On the 18th of June, 1870, John McHenry, being indebted to a society known as La Soci et e Francaise D' Epargnes in the sum of $14,000, made his promissory note for that amount, payable twelve months after date, and secured its payment by a mortgage on certain property in the city of San Francisco, in the execution of which his wife did not join. McHenry was, March 20, 1872, duly adjudicated a bankrupt in the District Court of the United States for the District of California, and on the 14th of June following the society proved its debt before the register. Aug. 15, 1872, proceedings in foreclosure were commenced by the society in the District Court of the nineteenth judicial district of the State of California against the assignee in bankruptcy, McHenry, his wife and other parties claiming interests in the property. The assignee made no defence. McHenry and wife demurred, and, among other grounds, set up the bankruptcy proceedings and the absence of leave of the bankrupt court to commence the suit. Oct. 4, 1872, application was made to the latter court for such leave; and, the assignee having so consented in open court, the order was granted, provided that in said action no judgment for any deficiency be taken against the bankrupt or his assignee. The cause was then, notwithstanding certain special defences of the wife, prosecuted to a decree, which made no provision for enfor ing the payment of any sum that might remain due after the sale of the mortgaged premises. McHenry and wife appealed to the Supreme Court of the State, where the decree below was affirmed. The case was then brought here.

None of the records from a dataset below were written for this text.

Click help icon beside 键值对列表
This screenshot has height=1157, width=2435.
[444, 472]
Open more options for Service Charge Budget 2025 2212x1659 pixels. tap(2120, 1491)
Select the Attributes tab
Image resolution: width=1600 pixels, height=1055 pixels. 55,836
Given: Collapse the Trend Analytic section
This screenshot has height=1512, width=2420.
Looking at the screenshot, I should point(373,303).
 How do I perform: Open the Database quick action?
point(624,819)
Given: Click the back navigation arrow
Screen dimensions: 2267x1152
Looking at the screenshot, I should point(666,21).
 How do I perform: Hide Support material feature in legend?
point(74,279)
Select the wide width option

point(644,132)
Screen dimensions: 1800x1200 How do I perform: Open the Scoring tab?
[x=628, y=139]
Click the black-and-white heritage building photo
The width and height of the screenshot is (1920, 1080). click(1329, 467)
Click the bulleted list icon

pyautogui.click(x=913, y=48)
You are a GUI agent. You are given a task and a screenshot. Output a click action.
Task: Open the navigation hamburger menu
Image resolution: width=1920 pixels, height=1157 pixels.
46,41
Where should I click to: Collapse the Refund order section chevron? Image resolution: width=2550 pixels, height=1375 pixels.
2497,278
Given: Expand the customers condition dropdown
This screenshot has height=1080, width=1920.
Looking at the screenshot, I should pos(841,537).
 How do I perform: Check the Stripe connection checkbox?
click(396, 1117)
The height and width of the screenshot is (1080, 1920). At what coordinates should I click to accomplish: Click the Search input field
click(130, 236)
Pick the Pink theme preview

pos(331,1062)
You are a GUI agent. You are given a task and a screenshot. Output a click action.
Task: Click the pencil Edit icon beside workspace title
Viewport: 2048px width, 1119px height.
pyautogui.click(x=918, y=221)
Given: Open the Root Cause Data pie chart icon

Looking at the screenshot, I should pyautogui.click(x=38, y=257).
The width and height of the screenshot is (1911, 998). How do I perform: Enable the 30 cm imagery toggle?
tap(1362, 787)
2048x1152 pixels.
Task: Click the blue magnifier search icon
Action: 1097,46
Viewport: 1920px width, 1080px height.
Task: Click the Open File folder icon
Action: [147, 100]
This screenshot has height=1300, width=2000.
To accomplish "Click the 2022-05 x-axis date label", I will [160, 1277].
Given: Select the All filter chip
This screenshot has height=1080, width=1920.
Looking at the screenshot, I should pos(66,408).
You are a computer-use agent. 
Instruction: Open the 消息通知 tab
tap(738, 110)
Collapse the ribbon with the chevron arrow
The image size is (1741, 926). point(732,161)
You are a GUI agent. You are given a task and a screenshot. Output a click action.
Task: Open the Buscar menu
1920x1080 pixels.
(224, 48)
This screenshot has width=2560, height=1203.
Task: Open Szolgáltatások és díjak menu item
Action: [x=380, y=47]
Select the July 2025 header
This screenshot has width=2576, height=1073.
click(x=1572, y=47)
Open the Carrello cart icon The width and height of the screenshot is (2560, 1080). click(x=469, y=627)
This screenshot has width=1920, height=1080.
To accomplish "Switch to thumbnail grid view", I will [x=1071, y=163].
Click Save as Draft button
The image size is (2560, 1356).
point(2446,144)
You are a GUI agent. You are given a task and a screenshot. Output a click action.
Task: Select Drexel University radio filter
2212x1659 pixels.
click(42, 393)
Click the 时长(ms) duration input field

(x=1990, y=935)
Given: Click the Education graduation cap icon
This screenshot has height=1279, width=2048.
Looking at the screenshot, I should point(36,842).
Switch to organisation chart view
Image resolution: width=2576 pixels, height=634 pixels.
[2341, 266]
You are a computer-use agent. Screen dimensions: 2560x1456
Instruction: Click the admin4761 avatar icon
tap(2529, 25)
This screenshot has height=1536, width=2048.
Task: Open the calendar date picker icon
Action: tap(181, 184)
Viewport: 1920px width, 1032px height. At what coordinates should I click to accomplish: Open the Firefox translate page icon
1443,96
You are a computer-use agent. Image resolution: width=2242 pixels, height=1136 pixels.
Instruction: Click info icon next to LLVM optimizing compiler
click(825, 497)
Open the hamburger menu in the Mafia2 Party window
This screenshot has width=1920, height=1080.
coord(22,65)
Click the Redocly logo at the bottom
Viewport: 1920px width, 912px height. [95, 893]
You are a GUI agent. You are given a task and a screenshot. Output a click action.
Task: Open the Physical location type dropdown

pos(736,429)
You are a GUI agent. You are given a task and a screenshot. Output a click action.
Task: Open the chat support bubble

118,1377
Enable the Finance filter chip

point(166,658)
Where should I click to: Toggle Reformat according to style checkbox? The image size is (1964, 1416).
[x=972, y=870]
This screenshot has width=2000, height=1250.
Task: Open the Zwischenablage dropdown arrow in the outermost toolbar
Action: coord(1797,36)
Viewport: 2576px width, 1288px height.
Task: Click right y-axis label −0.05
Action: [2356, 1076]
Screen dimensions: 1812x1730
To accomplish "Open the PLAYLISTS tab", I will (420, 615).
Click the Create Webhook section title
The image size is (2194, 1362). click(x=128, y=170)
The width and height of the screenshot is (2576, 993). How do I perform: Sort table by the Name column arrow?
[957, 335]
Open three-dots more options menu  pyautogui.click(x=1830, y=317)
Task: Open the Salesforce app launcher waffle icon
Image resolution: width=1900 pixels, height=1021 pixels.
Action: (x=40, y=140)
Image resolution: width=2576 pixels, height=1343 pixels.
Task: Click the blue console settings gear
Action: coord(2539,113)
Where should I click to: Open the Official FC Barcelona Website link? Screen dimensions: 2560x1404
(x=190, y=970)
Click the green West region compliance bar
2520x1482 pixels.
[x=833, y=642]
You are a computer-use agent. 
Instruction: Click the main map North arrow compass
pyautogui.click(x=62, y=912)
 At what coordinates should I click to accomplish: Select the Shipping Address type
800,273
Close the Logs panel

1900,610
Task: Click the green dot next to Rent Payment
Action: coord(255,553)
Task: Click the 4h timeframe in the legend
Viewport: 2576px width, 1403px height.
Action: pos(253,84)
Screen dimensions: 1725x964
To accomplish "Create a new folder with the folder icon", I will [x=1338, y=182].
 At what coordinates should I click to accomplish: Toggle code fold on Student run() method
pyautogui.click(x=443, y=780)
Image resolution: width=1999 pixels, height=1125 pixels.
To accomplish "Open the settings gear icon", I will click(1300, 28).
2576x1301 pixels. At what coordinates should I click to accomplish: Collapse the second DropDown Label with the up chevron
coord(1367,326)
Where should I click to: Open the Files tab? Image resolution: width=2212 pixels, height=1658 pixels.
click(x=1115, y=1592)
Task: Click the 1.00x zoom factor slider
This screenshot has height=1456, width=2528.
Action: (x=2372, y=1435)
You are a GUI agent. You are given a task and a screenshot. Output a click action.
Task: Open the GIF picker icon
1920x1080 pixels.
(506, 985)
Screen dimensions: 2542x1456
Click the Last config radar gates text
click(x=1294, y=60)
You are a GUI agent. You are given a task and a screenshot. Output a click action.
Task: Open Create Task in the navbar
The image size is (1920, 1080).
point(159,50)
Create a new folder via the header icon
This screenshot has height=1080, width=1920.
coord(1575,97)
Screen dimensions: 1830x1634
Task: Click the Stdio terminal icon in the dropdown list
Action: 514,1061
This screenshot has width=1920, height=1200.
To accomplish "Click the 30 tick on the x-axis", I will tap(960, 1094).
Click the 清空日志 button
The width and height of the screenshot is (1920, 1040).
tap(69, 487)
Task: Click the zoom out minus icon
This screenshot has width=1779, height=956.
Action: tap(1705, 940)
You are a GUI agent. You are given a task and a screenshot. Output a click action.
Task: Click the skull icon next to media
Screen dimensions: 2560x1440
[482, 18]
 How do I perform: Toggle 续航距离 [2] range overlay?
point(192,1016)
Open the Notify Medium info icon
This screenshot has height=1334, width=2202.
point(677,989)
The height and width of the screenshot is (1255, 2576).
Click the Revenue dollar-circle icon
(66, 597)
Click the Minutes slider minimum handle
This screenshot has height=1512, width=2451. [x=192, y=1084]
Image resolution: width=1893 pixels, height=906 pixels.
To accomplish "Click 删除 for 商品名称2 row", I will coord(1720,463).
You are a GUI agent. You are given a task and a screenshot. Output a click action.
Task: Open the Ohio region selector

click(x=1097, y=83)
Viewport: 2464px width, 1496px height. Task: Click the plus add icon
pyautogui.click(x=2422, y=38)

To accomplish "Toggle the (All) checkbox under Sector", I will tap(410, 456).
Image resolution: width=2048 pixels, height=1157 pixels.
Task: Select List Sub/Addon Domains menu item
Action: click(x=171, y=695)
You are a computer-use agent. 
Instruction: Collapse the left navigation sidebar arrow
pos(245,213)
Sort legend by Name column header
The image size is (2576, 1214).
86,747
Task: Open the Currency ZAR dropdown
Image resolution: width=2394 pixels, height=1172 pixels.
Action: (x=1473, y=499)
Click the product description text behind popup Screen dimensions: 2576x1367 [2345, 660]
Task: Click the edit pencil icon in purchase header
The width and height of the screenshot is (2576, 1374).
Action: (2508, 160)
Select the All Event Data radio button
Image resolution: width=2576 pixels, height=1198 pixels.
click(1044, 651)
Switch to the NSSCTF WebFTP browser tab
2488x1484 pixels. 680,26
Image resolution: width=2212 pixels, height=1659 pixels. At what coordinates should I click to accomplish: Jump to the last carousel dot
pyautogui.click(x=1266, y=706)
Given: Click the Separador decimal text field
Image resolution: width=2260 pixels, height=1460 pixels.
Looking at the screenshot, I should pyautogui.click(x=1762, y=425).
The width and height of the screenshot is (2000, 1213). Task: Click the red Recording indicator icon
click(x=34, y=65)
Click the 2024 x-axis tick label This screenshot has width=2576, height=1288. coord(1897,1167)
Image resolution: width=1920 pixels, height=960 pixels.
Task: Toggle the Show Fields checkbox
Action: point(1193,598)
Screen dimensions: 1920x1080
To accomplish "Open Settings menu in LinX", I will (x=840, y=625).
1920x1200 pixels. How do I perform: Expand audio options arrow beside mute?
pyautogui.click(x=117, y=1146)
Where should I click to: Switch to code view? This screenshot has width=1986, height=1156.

Mr. Thomas J. Durant for the plaintiffs in error.
Mr. Edmond L. Goold, contra.
MR. CHIEF JUSTICE WAITE delivered the opinion of the court.
In Claflin v. Houseman, 93 U. S. 130, we decided that, under the law as it stood previous to the adoption of the Revised Statutes, the courts of the United States did not have exclusive jurisdiction of suits for the settlement of conflicting claims to property belonging to the estate of a bankrupt, and that an assignee in bankruptcy might sue in a State court to collect the assets. In Mays v. Fritton, 20 Wall. 414, we also held, that if an assignee in bankruptcy submitted himself to the jurisdiction of a State court in a suit affecting the estate which was pending when the proceedings in bankruptcy were commenced, he was bound by any judgment that might be rendered. And in Eyster v. Gaff, 91 U. S. 525, Mr. Justice Miller, speaking for the court, said:——
'The debtor of a bankrupt, or the man who contests the right to real or personal property with him, loses none of his rights by the bankruptcy of his adversary. The same courts remain open to him in such contests, and the statute has not divested those courts of jurisdiction in such actions. If it has for certain classes of actions conferred jurisdiction for the benefit of the assignee in the Circuit and District Courts of the United States, it is concurrent, and does not divest that of the State courts.'
The principles upon which those cases rest are decisive of this. The complainant, having a debt against the bankrupt secured by mortgage, proved the claim against the estate. This, under sect. 20 of the bankrupt law, 14 Stat. 526, Rev. Stat., sect. 5075, admitted the complainant as a creditor of the general estate only for the balance of the debt after deducting the value of the mortgaged property, to be ascertained by agreement, sale, or in such other manner as the bankrupt court might direct. The assignee is not required to take measures for the sale of mortgaged property, unless its value is greater than the incumbrance. His duties relate chiefly to unsecured creditors, and he need not trouble himself about incumbered property, unless something may be realized out of it on their account, or unless it becomes necessary to do so in order to ascertain the rights of the secured creditor in the general estate. If he does, and it becomes necessary to adjust the liens before his sale, he may, under the ruling in Claflin v. Houseman, institute the necessary proceedings for that purpose in the courts of the United States, or of the State, as he chooses. If he does not, the secured creditor who wishes to make his security available must act; and, having obtained leave of the bankrupt court to bring his action for that purpose, he may proceed in the State court, if the assignee does not object, or in the courts of the United States, at his election. Here the necessary leave to sue was obtained before the decree was rendered, and the assignee, instead of objecting to the jurisdiction of the State court, consented to that mode of proceeding. The bankrupt and his wife alone objected; but as to them, as we held in Eyster v. Gaff, the jurisdiction of the State court was not divested by the proceedings in bankruptcy.